Aunque, muy probablemente, las cachuchas de los campeones Patriotas de Nueva Inglaterra del XL Super Bowl acabaron en las pacas de ropa reciclada o de saldos detestables, que se venden por libras en la frontera sur de Texas para las chiveras que luego las llevan a los barrios de México pobre para vender barato lo que siempre consideramos valioso porque es gringo. Dentro de 20 años, una cachucha que diga Super Bowl XL Champions Patriots probablemente sea una pieza de colección y se subaste en Sotheby’s.
Extramuros, me vino a la memoria la réplica de este fenómeno en la política. En algunas bodegas que no quiero saber su ubicación, miles de cachuchas, camisetas, cartelones, distintivos de solapa, calcomanías y estandartes perdieron su razón de existir en el momento en que el fallo se produjo: perdimos, compadre.

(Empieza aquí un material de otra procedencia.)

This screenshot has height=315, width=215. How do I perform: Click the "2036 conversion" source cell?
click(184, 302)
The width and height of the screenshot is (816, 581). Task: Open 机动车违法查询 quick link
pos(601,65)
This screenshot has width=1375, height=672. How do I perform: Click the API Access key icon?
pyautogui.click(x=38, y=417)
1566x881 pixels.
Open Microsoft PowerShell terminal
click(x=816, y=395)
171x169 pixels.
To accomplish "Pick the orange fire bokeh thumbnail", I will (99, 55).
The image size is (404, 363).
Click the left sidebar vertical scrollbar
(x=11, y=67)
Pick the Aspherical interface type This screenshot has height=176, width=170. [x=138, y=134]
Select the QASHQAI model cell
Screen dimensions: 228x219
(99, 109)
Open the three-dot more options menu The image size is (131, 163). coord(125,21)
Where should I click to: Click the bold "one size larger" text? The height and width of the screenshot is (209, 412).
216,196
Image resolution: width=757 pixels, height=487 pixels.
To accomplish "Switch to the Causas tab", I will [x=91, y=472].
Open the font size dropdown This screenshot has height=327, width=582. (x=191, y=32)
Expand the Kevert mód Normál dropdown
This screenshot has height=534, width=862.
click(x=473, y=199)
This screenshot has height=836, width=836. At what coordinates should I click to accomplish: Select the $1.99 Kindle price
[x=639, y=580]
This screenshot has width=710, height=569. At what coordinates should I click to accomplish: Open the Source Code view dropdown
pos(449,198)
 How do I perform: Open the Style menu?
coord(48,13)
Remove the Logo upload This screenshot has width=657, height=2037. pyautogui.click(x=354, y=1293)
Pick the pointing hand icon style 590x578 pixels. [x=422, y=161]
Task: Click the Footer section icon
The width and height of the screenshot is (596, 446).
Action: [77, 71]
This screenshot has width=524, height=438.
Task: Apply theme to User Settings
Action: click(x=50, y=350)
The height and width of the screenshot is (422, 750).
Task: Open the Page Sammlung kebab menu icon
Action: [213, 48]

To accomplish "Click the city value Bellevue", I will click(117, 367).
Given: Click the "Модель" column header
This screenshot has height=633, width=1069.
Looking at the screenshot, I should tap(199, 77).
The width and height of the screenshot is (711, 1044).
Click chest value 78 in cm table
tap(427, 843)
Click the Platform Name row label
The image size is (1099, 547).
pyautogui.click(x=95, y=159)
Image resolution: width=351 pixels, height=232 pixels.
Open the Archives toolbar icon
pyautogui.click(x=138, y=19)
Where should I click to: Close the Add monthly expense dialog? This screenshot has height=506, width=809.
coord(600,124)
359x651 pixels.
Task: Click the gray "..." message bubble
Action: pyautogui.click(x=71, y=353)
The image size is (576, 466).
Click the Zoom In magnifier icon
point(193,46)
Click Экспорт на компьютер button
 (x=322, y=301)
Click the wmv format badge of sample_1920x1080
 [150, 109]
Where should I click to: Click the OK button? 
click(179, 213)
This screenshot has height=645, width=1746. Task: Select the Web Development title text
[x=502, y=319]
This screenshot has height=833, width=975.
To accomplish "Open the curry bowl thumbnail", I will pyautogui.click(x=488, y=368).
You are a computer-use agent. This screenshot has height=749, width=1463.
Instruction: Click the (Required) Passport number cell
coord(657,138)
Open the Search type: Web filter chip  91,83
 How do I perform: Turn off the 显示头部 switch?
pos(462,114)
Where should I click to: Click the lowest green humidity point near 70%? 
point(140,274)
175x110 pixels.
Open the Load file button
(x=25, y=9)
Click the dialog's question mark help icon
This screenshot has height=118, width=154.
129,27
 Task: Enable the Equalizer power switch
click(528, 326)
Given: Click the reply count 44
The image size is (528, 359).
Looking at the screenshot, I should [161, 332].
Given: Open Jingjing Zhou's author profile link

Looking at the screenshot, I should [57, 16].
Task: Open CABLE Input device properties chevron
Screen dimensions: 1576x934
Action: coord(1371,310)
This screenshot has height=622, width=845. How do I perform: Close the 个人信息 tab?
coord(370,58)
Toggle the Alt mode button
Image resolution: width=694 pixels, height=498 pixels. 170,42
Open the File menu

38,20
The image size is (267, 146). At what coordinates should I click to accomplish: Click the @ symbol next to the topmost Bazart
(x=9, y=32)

Así se pudrieron en el olvido todas esas manifestaciones de entusiasmo festivo, las que celebraban a Moya Palencia como siguiente presidente de México. Y las de Martínez Manautou, Porfirio Muñoz Ledo, Cuauhtémoc Cárdenas, Clouthier, Almazán, Adán Augusto López, Ricardo Monreal, Sergio García Ramírez y lo que gusten agregar.
Cachucha mía: ¿a dónde vas que más valgas?
“Traed otras copas con nuevo licor”, cierra Gutiérrez Nájera.
PARA LA MAÑANERA DEL PUEBLO (porque no dejan entrar sin tapabocas): El otro día en Nueva York el canal de televisión Bloomberg entrevistó al gobernador de Nuevo León Samuel “el mentirosillo” García.
Al cierre la pregunta fue directa: “¿Estoy hablando con el próximo presidente de México?”. La respuesta fue inmediata: “All the way up”. En mi tierra, que es la de Sammy, quiso decir: a huevo.
Los que saben de este asunto anotaron ya el distanciamiento de la señora presidenta con A de patria hacia el muchachito a quien su esposa le pidió que la nombre gobernadora.
A mí no me gusta que las órdenes vengan del centro, pero estoy dispuesto a hacer una excepción. Ahora, si me equivoco y Samuelito es presidente, ando buscando países con los que México no tiene tratado de extradición.